== Listed records ==

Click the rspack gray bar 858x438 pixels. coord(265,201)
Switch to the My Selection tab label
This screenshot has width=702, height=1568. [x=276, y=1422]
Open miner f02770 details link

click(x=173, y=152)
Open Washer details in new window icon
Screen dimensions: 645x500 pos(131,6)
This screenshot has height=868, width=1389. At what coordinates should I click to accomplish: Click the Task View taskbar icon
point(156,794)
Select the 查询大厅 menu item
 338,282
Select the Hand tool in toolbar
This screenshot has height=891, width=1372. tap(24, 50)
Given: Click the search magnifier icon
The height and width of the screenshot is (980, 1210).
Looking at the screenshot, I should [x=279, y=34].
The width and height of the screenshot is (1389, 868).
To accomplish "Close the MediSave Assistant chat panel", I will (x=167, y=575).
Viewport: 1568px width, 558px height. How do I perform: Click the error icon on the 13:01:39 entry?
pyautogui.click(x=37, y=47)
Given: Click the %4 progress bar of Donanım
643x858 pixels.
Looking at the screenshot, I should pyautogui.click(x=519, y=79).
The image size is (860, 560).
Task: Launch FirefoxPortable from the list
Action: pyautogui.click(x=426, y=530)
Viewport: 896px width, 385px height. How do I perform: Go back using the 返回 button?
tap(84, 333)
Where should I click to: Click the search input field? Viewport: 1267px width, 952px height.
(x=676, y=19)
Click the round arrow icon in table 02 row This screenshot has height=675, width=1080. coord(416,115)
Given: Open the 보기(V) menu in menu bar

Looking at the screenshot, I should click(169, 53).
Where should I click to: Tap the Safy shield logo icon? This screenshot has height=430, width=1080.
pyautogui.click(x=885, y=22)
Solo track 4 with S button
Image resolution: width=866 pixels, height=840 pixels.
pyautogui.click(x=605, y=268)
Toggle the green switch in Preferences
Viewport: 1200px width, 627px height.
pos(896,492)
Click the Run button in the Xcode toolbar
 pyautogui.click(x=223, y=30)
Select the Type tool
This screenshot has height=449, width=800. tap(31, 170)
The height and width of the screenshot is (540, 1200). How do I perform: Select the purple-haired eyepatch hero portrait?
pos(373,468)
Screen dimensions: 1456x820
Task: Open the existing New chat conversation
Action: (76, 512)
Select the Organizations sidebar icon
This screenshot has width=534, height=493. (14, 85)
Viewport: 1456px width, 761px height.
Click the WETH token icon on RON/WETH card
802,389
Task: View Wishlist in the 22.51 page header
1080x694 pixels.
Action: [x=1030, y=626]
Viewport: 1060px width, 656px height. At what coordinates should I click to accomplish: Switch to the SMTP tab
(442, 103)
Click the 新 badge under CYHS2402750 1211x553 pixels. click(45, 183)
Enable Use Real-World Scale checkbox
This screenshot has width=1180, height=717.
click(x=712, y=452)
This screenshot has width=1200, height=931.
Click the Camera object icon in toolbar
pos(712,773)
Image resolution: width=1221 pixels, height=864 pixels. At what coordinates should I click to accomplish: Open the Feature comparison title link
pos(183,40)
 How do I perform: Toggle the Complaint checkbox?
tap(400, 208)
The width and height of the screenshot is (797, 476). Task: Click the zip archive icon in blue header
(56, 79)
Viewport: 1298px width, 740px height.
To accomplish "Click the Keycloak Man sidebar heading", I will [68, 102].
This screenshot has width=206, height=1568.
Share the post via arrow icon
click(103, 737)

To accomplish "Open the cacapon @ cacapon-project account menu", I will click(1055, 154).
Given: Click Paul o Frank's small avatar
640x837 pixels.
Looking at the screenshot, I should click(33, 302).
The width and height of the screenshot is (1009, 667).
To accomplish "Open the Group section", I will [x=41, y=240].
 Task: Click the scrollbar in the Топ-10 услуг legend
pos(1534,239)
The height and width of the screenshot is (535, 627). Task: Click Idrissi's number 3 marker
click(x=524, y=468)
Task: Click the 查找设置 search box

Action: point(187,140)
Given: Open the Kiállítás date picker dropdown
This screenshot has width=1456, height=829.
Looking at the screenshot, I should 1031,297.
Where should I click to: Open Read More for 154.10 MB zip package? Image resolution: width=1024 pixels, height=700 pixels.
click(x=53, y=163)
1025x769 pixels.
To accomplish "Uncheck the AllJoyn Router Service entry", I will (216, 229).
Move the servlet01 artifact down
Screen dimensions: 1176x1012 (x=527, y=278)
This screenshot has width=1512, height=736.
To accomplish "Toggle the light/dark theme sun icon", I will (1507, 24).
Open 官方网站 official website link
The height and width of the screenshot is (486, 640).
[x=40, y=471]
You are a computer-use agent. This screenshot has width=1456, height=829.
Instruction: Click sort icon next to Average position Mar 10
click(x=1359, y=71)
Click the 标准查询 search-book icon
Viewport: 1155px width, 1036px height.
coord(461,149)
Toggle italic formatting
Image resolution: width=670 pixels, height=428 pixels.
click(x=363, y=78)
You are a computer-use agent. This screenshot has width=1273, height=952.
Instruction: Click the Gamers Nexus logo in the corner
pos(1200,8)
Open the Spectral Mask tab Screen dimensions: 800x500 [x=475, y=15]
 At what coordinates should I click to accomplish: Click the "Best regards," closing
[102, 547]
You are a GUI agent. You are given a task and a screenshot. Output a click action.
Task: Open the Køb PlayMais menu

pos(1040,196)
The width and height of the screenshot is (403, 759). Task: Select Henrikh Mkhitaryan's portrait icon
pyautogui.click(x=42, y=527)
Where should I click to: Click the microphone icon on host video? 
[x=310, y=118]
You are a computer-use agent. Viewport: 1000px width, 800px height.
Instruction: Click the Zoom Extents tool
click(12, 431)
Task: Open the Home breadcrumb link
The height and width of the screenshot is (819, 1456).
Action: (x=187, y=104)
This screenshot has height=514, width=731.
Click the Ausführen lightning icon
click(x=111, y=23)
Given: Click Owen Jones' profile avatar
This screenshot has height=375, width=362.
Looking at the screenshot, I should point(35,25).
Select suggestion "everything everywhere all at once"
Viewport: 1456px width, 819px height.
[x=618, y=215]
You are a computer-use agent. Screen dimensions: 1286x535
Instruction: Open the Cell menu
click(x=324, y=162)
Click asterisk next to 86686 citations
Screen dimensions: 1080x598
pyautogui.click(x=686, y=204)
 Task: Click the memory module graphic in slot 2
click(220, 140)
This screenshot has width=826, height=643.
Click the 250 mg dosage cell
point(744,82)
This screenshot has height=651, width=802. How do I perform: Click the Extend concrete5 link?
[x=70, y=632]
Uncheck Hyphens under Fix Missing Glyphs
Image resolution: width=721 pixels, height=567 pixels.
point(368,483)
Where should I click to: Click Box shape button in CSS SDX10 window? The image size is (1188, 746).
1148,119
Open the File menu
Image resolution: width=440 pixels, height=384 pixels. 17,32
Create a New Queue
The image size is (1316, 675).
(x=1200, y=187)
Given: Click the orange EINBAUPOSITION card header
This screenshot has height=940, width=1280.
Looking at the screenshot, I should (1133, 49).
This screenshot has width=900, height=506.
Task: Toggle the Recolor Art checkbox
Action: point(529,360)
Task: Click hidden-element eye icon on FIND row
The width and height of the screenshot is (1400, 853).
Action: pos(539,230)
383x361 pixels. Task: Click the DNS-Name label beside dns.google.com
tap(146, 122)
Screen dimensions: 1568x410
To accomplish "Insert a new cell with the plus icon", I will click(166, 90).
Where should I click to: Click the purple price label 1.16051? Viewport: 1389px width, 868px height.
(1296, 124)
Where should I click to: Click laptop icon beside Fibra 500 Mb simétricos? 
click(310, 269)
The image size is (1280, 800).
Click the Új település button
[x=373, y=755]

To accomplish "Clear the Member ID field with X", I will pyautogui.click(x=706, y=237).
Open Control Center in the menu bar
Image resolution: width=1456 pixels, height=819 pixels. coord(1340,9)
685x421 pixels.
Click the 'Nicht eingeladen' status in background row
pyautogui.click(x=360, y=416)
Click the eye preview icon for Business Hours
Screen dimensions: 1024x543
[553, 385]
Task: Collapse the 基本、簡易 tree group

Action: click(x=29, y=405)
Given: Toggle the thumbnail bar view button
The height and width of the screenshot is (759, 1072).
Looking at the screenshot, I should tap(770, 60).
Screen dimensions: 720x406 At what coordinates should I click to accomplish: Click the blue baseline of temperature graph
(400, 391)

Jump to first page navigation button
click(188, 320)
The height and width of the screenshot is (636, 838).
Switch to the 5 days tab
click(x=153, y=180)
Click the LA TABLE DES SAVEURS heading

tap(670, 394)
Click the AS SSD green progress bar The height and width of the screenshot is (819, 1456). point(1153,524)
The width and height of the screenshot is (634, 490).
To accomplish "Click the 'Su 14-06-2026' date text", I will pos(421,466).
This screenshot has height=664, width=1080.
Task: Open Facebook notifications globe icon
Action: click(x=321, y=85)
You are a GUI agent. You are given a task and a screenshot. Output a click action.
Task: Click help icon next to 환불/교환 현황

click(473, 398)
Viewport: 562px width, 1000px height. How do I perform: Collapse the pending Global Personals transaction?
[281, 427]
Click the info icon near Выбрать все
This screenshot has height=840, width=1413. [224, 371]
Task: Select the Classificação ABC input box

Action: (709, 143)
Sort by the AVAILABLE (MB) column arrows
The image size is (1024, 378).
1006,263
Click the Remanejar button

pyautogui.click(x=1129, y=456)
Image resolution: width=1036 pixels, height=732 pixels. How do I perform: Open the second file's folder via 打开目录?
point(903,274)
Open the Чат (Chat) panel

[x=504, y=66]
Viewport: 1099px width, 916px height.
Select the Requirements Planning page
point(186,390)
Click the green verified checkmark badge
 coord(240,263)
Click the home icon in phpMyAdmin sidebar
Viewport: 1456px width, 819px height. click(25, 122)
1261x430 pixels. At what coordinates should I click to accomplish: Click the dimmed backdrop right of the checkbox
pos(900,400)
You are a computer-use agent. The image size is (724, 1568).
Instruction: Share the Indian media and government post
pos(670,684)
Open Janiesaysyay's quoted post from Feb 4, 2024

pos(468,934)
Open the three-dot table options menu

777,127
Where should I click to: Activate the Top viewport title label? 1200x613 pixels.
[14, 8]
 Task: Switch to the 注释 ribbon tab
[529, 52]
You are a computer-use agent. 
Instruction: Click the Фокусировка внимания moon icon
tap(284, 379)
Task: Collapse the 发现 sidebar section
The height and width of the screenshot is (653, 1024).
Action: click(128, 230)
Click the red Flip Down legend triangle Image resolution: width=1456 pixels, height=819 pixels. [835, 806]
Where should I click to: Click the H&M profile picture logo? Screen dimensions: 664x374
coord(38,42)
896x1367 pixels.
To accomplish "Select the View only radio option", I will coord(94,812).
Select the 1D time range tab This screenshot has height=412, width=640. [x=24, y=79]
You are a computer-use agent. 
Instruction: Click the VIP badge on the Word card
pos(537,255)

===

What you should do: Give the records from the line containing "Uncheck Hyphens under Fix Missing Glyphs" through the line containing "Action: point(529,360)" as a JSON list of strings, one string per line, with blank lines left out.

Solution to this task:
[
  "Uncheck Hyphens under Fix Missing Glyphs",
  "Image resolution: width=721 pixels, height=567 pixels.",
  "point(368,483)",
  "Where should I click to: Click Box shape button in CSS SDX10 window? The image size is (1188, 746).",
  "1148,119",
  "Open the File menu",
  "Image resolution: width=440 pixels, height=384 pixels. 17,32",
  "Create a New Queue",
  "The image size is (1316, 675).",
  "(x=1200, y=187)",
  "Given: Click the orange EINBAUPOSITION card header",
  "This screenshot has height=940, width=1280.",
  "Looking at the screenshot, I should (1133, 49).",
  "This screenshot has width=900, height=506.",
  "Task: Toggle the Recolor Art checkbox",
  "Action: point(529,360)"
]